What is Resilience?
Resilience is the ability to withstand and recover from adversity in our lives. It involves resistance (standing strong in hardship), recovery (being flexible and getting back up when life knocks you down), and reconfiguration (making positive changes that enable you to better handle future challenges). Resilience protects against the ill-effects of stress and enables us to not only endure hard things but to “bounce forward” and grow from them. We can emerge from challenges with stronger relationships, improved skills and confidence, and a greater sense of meaning and purpose in our lives.
Resilience isn’t a characteristic that some people inherently have and some don’t. It involves processes that can be learned by making use of resources that we already have available or can acquire, and by practicing effective patterns of problem-solving. These help us fill a “reservoir” of positive emotions, optimism, self-control, and other tools that we can draw upon to keep us floating above the rocks of adversity.
Research has identified protective factors that help people be resilient. These include social support, resourcefulness, being connected to others, problem-solving skills, and seeking help. Thus, resilience isn’t about handling hardship alone. In fact, the foundation of these factors is the belief in connection with something greater than ourselves and in interconnections with others based on love and compassion. This perspective helps us cultivate hope, motivates us to act rather than be acted upon, and enables successful coping and solutions. Here are a few ways to cultivate these aspects of resilience:
- Practice Mindfulness: Mindfulness is a special kind of awareness that comes when you intentionally and non-judgmentally focus on the present moment. This can look like mindful movement (e.g. yoga or walking), informal meditation (e.g. pausing to breathe deeply throughout the day) or formal meditation (e.g. a guided body scan meditation). Mindfulness can help clear your mind and enable you to better recognize and make use of the resources you already have access to, as well as possible solutions to your problem.

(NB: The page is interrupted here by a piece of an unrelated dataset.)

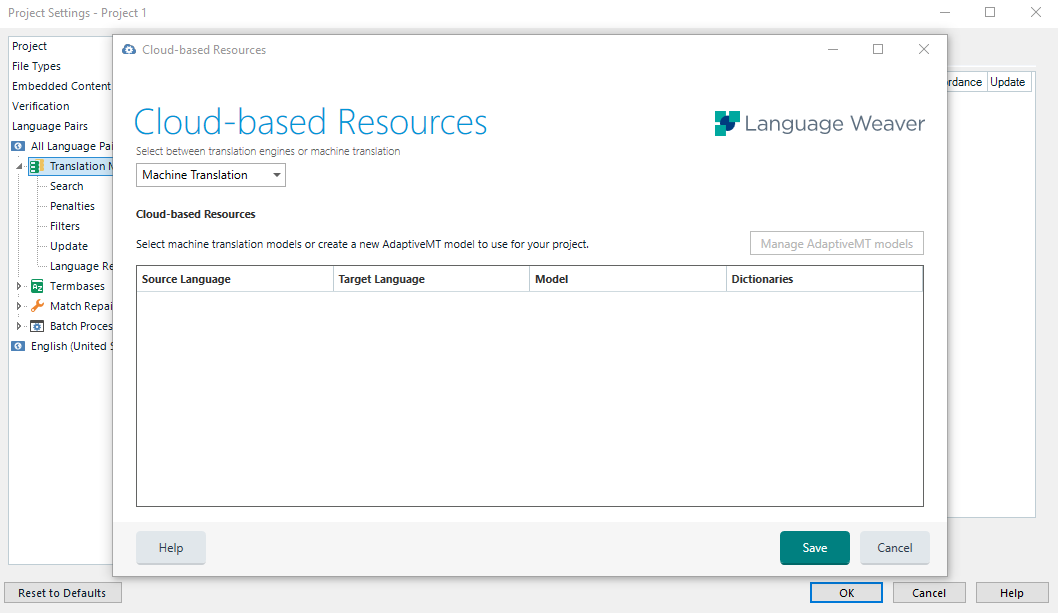Click the cloud icon in dialog title bar
1058x613 pixels.
click(x=129, y=49)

- See https://ggia.berkeley.edu/#filters=mindfulness for specific exercises to practice mindfulness.
- Identify Support and Strengths: Make a list of people who have offered you comfort or help in the past. These might be family members who have helped you find temporal resources, trustworthy friends who listen without judgment, or a mentor who has provided important guidance. Reflect on specific situations when you were in distress and these people were there for you; write down your thoughts.* It can also be helpful to list resources such as reliable and relevant organizations, books, or websites, as well as personal characteristics or talents you have that can be a source of strength.
- Optimistic Thinking: Learn to recognize the thought patterns you have when faced with adversity. When something bad happens, what do you believe about it? What do those beliefs lead you to feel and do? Look for evidence that either supports or challenges your beliefs about the adversity and practice identifying multiple ways of looking at a situation. For example, if you don’t hear from a potential employer after a job interview, you might believe that you’re never going to get a good job and that it’s all your own fault. However, if you broaden your perspective and challenge your negative beliefs, you might be able to recognize what wasn’t in your control, identify strengths you have that would make you a valuable employee, and make necessary changes to find good employment.
Taking care of your body with proper nutrition, exercise, sleep, practicing gratitude, and journaling about adversity can also help you develop protective factors by nourishing mental and emotional health.
Every one of us experiences adversity in our lives, whether it’s a major struggle such as a mental illness or small, daily challenges at work. Fortunately, we’re not doomed to be broken down by it. As we start putting these and other tools to good use, we add water to our reservoirs of resilience and make it so we do more than just survive during periods of adversity – we become able to thrive.
Akhtar, M. (2018). Positive Psychology for Overcoming Depression. London, United Kingdom: Watkins Publishing.
Brown, B. (2010). The Gifts of Imperfection: Let Go of Who You Think You’re Supposed to Be and Embrace Who You Are. Center City, MN: Hazelden Publishing.
Walsh, F. (2012). Family Resilience: Strengths Forged Through Adversity. In Walsh, F. (Ed.) Normal Family Processes (483-497). New York, NY: The Guildford Press.